If you let go of the Word you are doomed because then it comes back to us, of how we feel inside.

The Word of God comes from outside and is not accountable to how we feel-it remains resolute and does not change.

I would like to read a passage from Revelations. Revelations Chapter 7, verses 9 to 14:

“9 After this I looked, and there before me was a great multitude that no one could count, from every nation, tribe, people and language, standing before the throne and before the Lamb. They were wearing white robes and were holding palm branches in their hands. 14 (I asked who they were)

And he said, “These are they who have come out of the great tribulation; they have washed their robes and made them white in the blood of the Lamb. “

We are in the great tribulation-trouble, trial and ordeal. And in that things get confusing to us but not to the Lord.

He sees every self-doubt and burden we carry-and that he knows they are heavy-he offers no catches or tricks. That we make it through this great tribulation still in faith even astonishes the angels. Our Lord’s offer is simple because there is no other way but belief in Him, the Lord Jesus Christ our Saviour and to be washed clean in his blood.

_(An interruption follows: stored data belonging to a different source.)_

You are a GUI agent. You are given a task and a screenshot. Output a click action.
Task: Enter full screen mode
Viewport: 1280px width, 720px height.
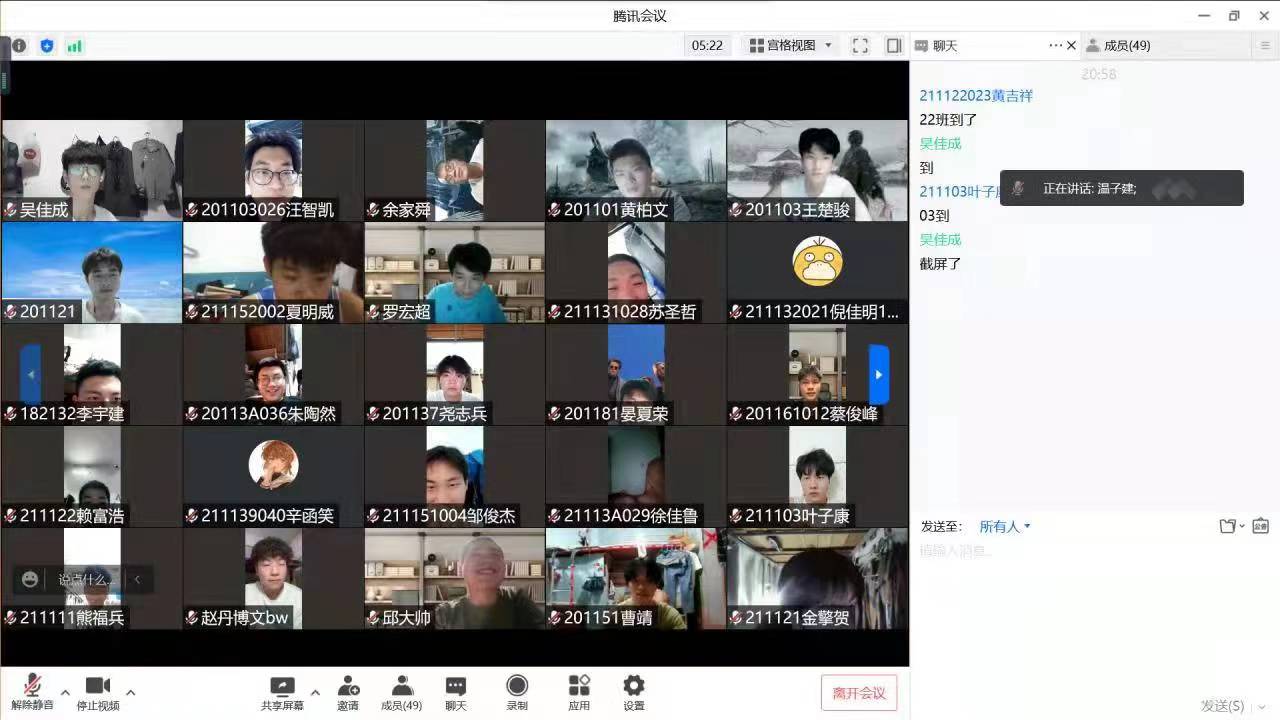860,46
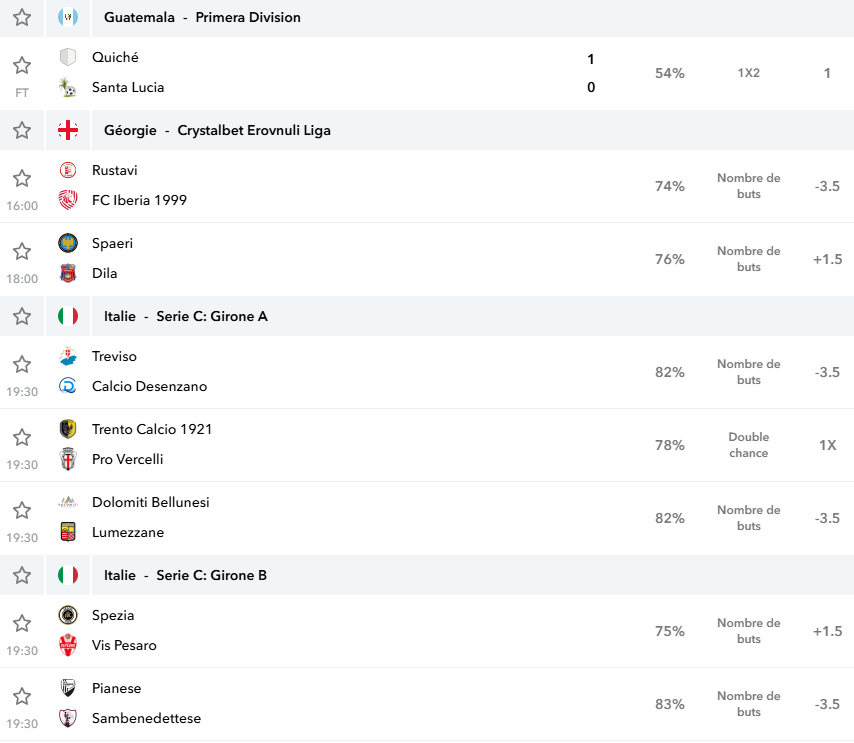Click the Lumezzane team badge
The image size is (854, 743).
(x=68, y=532)
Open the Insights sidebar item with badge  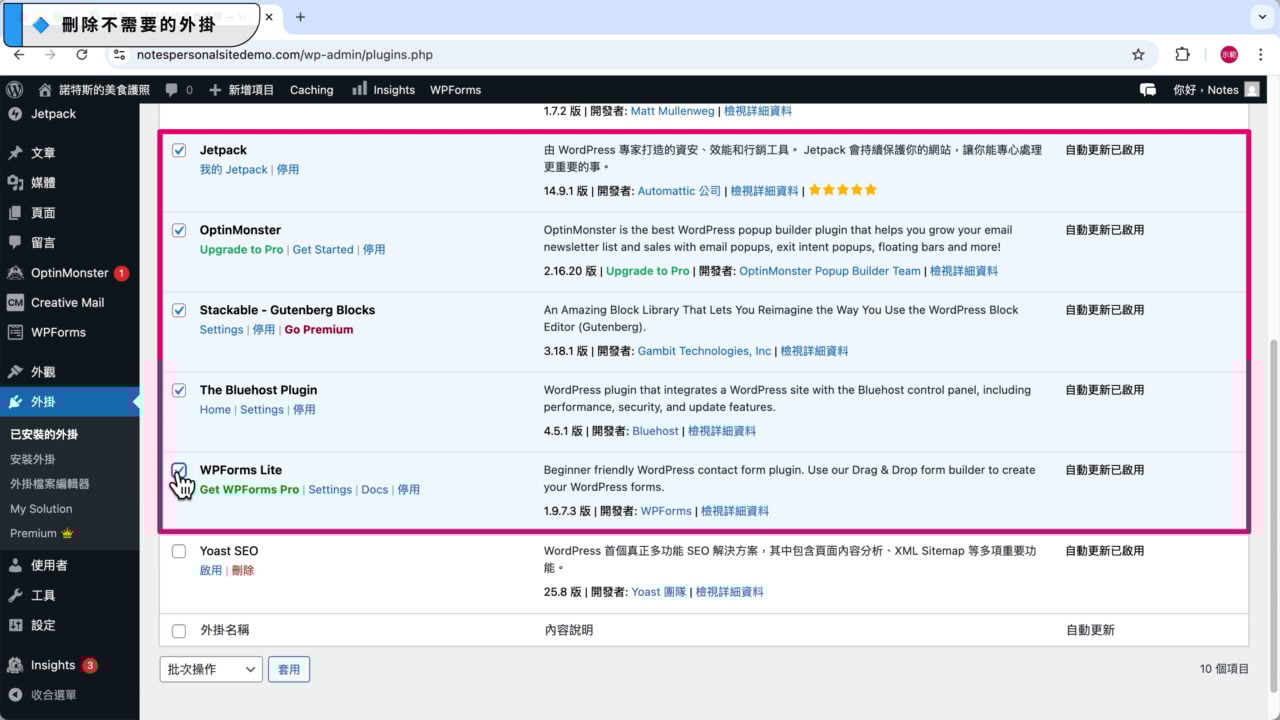click(x=52, y=665)
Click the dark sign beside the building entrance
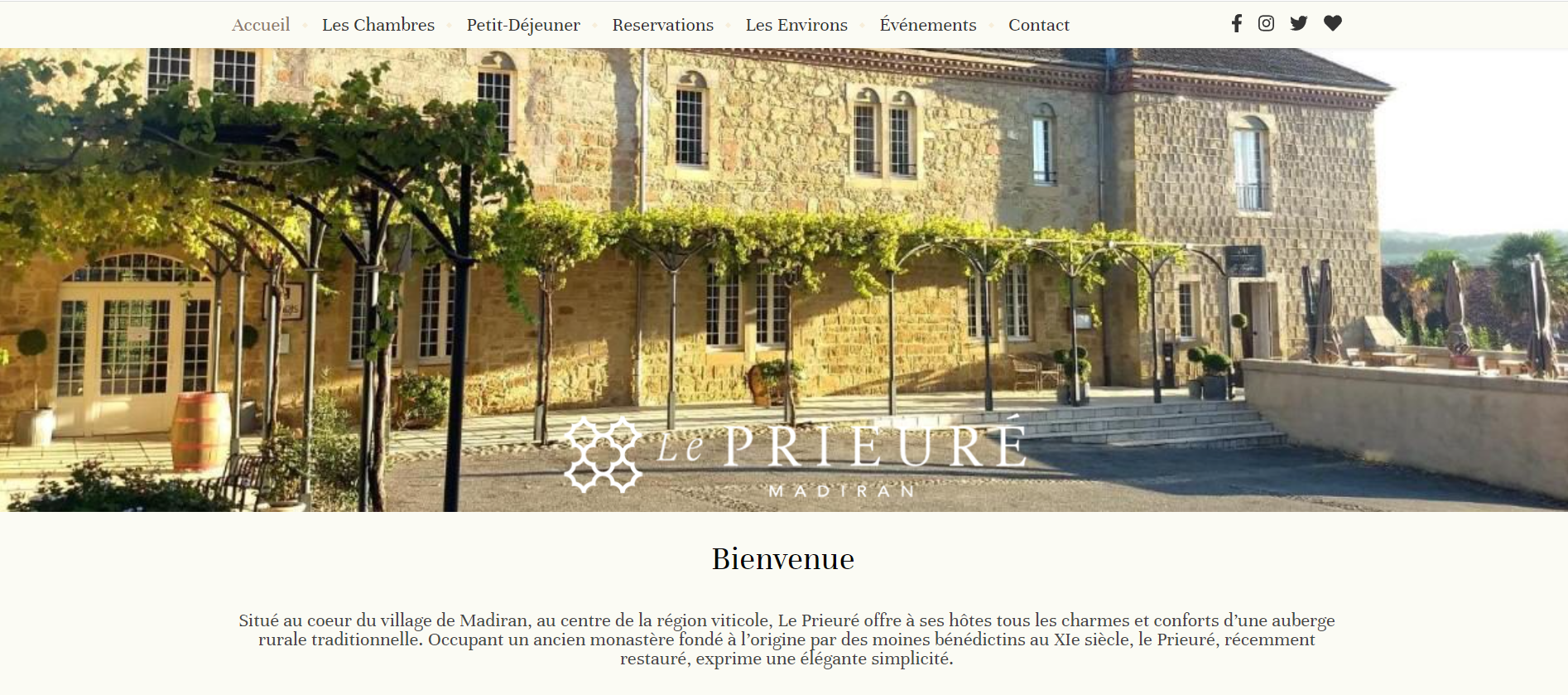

We ask our Lord for forgiveness and most certainly are given eternal life.

We ask each other for forgiveness that we may be free today, and today-I beg of your forgiveness.

 

What now

Saturday, March 30th, 2013

“Now what?”

Acts 10:34-43, 1 Corinthians 15:19-26, John 20:1-18.

There have been many cases where extremely gifted sportspeople have retired to only make a comeback later. Boxing is one that certainly comes to mind and when we see it, one of the first things many consider is that it’s from the lure of one last big payday and that may be right in some sense but I’m sure that for most, it is that sense of loss and maybe even belonging when something they have dedicated their life to comes to an end.

James Hird, one of the finest players to grace the football field who is now the current coach of Essendon, several years ago while still playing and after having received steel plates in his head from a serious injury was asked by a commentator “You have won a Brownlow medal, won premiership’s and captioned your side. There’s nothing in football you haven’t done and nothing left to prove. You have four young children, you’re a smart man-you have a degree in civil engineering and have many flourishing investments and your doctor has warned that should you play on you risk grave irreversible damage”. His response, “yes-but I’m a football player, that’s what I do-that’s what I am” and in one of his last games he swapped his guernsey/footy jumper with an equality respected footballer of great ability and great courage in Glen Archer from the North Melbourne Kangaroos. The next day Glenn after noticing his wife in the laundry and putting his footy gear in the wash, with some urgency said “don’t ever wash that guernsey”. To which came her obvious question of a puzzled why? Only to hear, “Because that jumper has the blood and sweat of James Hird on it”.

Today the stain of our sin has been washed from us through the work, sweat and blood of Jesus Christ. His work, sweat and blood that has set us free, yet his work, his saving sweat and blood that cannot be removed from us by (Romans 8:38) “neither by death, nor angels, nor rulers, nor things present nor things to come, nor powers, nor height nor depth, nor anything else in all creation, will be able to separate us from the love of God in Christ Jesus our Lord”.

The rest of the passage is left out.